- Textauszug -
....................
Ein Auslaufmodell?Die lesende Maria von Altdorf

Eine Skulptur im schweizerischen Altdorf zeigt die religiöse Initiation Mariens – eine Lektion für die dortige Schulbehörde.

Die heilige Maria und ihre Mutter Anna, St. Anna-Kapelle in Altdort
© privat

I.

In Altdorf, der Stadt Wilhelm Tells am Vierwaldstättersee, findet sich in der St.-Anna-Kapelle der Kirchengemeinde St. Martin eine ganz außergewöhnliche Darstellung: Anna, die Mutter Mariens, lehrt ihre Tochter das Lesen. Mit ausgestrecktem Zeigefinger weist sie Maria an, aus der ausgebreiteten Tora-Rolle zu lesen – und das jüdische Mädchen fährt mit konzentriertem Blick die Buchstaben entlang und entziffert die Schrift. Die Skulptur, die um 1900 geschaffen worden ist, zeigt die religiöse Initiation Mariens in die jüdische Schriftkultur.

II.

Ohne die Verbindung zum "semantischen Universum Israels" (Franz Mußner) ist die Muttergottes nicht zu verstehen. Schon als Kind ist sie in die Frömmigkeit der Tora hineingewachsen, hat täglich das Schema Israel rezitiert (Dtn 6,4f). Auch hat sie den Dekalog mit den beiden Tafeln gekannt, die erste Tafel mit den drei Geboten, die das Verhalten gegenüber Gott, dem Heiligen Israels, regeln, aber auch die zweite Tafel mit den übrigen Weisungen, die einen Kompass für das rechte Verhältnis zum Nächsten vorgeben. Durch das Studium der heiligen Schriften ist sie mit dem vielstimmigen Chor der Propheten vertraut geworden. Dort ist vom "Spross Isais" (Jes 11,1), vom "Immanuel" (Jes 7,14), vom "Sohn Davids" (2 Sam 7,13), vom "Friedenskönig" (Sach 9,9f) die Rede – polyphone Verheißungen, die auf die messianische Gestalt vorausverweisen, die kommen soll.

III.
....................
- Aufgabenstellung -
Stimmen diese Aussagen mit dem Textauszug über die lesende Maria überein? 1. Die Skulptur entstand um 1900. 2. Anna lässt Maria aus einem aufgeschlagenen Buch lesen. 3. Auf der ersten Tafel des Dekalogs stehen drei Gebote. Antworte jeweils mit Ja oder Nein und belege das mit den entscheidenden Worten des Textauszugs als wörtlichem Zitat. Für die Arbeit mit dem Textauszug haben die Zeilen darunter keine Bedeutung.

- Vorliegende Angaben -
....................
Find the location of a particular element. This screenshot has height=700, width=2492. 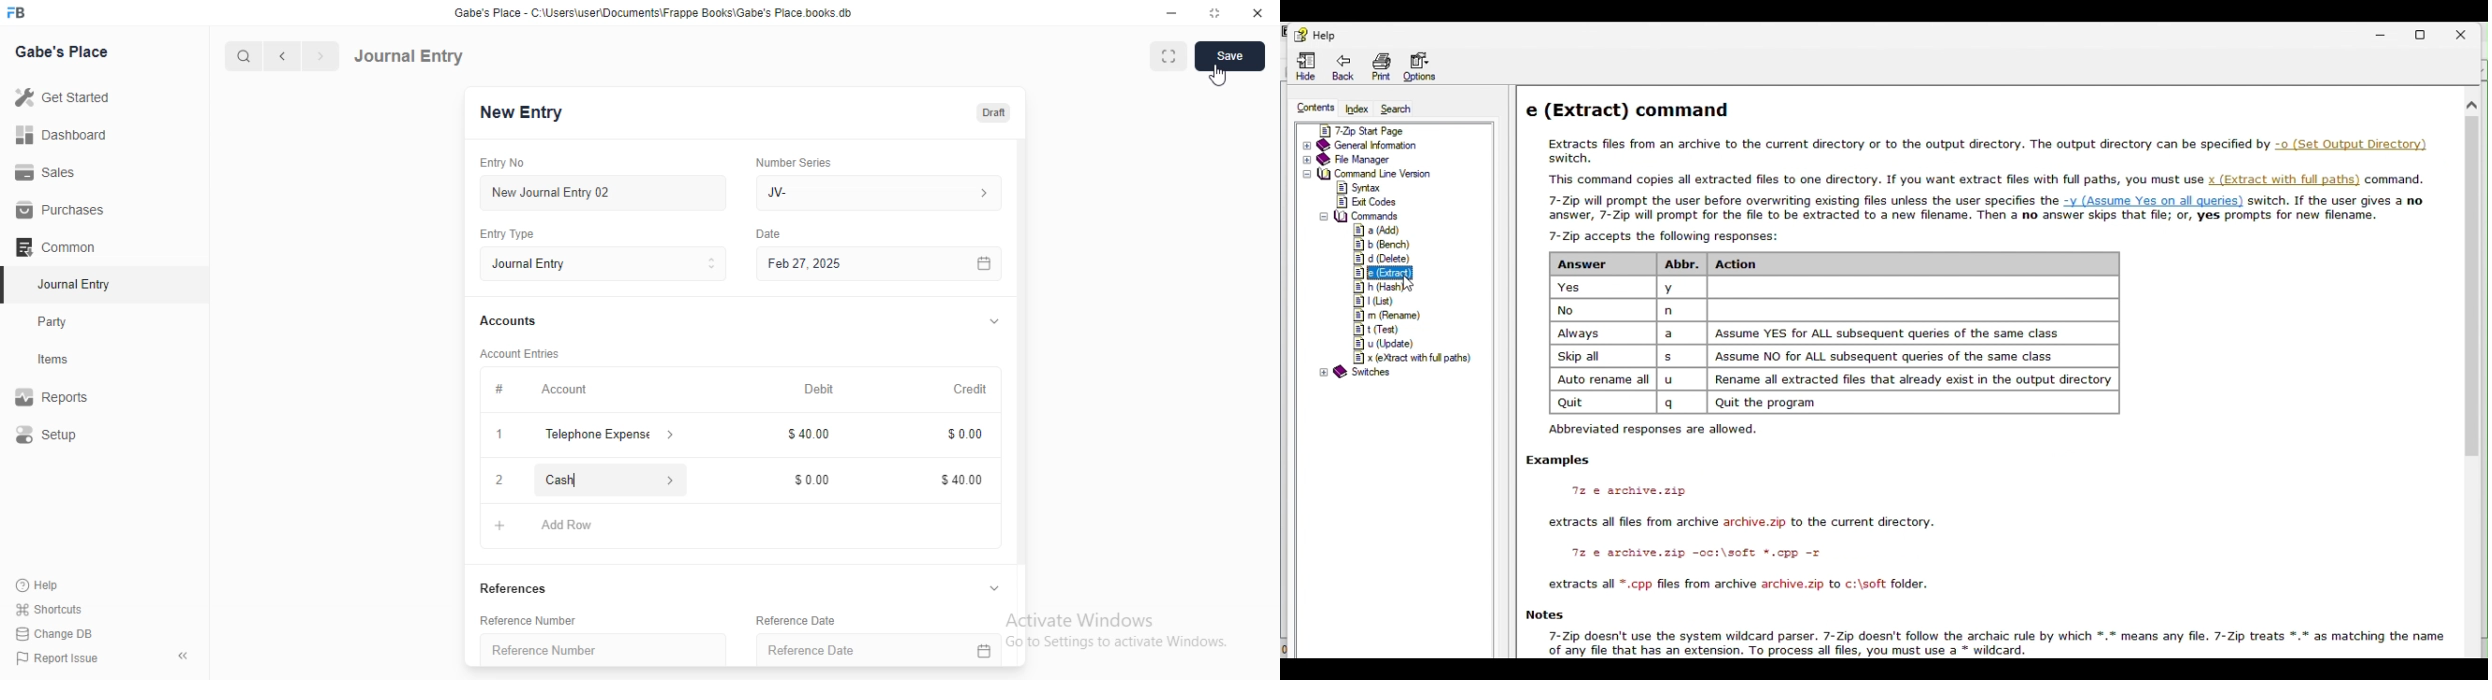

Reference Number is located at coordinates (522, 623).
....................
- Lösung -
1. Ja: „Die Skulptur, die um 1900 geschaffen worden ist“
2. Nein: „aus der ausgebreiteten Tora-Rolle zu lesen“
3. Ja: „die erste Tafel mit den drei Geboten“